Recast everything from the line containing "Given: Enable the Take over ratings option" down to the line containing "tap(522, 574)" in the records below as a Markdown table with the columns Row and Line, one numbered row per line, blank lines left out.

+ + + + + + +

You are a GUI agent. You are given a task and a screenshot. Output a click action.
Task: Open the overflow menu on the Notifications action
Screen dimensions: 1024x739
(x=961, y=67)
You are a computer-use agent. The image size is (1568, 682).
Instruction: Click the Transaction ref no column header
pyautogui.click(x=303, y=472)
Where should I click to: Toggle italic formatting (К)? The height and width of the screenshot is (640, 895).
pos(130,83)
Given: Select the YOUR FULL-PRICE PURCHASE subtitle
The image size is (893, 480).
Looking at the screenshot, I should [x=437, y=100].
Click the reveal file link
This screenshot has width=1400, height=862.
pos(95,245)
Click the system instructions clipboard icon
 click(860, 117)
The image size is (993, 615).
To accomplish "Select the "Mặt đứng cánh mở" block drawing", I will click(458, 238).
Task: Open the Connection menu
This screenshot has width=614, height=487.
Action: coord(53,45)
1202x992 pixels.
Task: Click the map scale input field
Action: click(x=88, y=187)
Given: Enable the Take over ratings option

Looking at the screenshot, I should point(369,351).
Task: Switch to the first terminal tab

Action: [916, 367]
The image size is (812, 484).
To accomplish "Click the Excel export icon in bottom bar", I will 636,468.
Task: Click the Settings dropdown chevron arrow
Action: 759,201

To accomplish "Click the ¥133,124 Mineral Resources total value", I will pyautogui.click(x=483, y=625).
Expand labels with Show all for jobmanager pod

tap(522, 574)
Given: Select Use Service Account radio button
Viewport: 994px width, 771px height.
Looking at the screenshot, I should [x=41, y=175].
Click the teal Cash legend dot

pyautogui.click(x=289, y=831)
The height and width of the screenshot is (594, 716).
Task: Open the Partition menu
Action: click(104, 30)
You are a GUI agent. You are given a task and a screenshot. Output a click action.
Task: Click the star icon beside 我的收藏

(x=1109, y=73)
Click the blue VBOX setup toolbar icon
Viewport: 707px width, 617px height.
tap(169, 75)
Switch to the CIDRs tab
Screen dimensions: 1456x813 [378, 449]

+ + + + + + +

Written response →
| Row | Line |
|---|---|
| 1 | Given: Enable the Take over ratings option |
| 2 | Looking at the screenshot, I should point(369,351). |
| 3 | Task: Switch to the first terminal tab |
| 4 | Action: [916, 367] |
| 5 | The image size is (812, 484). |
| 6 | To accomplish "Click the Excel export icon in bottom bar", I will 636,468. |
| 7 | Task: Click the Settings dropdown chevron arrow |
| 8 | Action: 759,201 |
| 9 | To accomplish "Click the ¥133,124 Mineral Resources total value", I will pyautogui.click(x=483, y=625). |
| 10 | Expand labels with Show all for jobmanager pod |
| 11 | tap(522, 574) |